What you should do
Return copies of the lines below that mention "Przejdź".

[Collected data entries]
----------

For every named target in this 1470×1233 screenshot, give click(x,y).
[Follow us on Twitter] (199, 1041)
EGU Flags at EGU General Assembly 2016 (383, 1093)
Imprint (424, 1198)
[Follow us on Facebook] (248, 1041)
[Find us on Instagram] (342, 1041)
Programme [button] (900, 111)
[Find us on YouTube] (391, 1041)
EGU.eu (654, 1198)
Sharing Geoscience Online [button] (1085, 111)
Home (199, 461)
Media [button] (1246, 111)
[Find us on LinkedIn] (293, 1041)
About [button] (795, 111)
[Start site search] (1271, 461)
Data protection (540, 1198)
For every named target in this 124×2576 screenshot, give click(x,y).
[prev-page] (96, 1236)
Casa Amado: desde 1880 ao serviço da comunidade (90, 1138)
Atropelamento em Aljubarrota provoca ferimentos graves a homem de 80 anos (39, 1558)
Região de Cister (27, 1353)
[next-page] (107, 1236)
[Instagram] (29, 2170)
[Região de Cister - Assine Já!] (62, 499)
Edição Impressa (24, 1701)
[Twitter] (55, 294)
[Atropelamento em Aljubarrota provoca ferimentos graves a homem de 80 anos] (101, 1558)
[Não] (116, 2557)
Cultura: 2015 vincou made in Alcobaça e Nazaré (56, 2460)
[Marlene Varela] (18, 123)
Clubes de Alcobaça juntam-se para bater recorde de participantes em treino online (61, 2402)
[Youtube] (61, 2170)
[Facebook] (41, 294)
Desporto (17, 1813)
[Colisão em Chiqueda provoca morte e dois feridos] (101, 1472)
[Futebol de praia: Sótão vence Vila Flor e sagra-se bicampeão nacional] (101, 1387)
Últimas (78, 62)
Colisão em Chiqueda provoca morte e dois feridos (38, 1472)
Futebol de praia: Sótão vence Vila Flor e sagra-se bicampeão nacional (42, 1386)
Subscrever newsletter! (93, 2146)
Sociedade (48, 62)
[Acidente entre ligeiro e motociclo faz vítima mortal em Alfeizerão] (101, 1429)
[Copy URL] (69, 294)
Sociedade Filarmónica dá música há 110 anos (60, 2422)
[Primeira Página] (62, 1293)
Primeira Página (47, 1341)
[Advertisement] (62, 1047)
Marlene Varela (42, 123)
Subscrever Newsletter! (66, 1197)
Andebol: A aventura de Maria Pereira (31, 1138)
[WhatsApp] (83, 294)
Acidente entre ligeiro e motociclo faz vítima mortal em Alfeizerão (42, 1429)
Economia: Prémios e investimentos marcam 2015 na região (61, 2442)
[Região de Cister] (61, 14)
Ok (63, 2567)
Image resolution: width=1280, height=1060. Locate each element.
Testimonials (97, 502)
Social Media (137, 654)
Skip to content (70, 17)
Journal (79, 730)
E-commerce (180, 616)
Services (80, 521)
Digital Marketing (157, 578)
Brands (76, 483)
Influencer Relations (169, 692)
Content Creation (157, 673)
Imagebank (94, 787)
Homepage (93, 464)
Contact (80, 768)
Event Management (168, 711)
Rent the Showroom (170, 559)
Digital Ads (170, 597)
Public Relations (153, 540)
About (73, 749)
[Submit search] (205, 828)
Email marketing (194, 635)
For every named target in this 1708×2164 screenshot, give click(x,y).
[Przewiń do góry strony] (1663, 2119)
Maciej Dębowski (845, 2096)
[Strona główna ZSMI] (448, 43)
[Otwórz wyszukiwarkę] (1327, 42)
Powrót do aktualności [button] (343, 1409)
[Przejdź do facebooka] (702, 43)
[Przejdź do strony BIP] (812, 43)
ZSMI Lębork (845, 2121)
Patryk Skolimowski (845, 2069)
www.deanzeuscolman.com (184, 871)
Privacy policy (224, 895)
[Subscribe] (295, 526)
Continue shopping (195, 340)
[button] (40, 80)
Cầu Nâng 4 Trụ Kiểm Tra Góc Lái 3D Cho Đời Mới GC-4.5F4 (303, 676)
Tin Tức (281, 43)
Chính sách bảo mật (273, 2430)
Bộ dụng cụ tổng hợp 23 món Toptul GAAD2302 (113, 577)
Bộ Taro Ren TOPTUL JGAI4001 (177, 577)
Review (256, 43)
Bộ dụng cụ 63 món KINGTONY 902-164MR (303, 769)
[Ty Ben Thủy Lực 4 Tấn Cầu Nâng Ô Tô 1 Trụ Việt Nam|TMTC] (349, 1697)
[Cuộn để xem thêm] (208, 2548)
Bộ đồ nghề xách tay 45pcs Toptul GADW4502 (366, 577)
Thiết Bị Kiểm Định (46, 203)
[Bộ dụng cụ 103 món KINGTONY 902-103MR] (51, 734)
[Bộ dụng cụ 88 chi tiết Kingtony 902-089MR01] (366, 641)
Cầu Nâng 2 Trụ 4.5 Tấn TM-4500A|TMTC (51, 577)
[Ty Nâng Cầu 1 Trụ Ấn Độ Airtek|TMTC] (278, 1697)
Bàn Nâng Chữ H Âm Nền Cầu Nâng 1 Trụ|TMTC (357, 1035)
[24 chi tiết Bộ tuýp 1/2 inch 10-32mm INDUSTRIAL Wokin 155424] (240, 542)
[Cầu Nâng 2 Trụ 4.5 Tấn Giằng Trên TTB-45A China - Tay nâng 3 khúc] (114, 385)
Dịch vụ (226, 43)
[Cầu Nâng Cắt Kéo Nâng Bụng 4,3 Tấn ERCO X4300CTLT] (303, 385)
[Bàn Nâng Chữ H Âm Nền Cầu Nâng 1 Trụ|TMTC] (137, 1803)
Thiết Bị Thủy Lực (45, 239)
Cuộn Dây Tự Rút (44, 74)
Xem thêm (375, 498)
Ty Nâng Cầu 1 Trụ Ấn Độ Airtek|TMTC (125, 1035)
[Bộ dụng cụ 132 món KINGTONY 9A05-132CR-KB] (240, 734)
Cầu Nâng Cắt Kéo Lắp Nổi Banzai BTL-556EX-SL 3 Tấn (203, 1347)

----------

Expected output
[Przejdź do facebooka] (702, 43)
[Przejdź do strony BIP] (812, 43)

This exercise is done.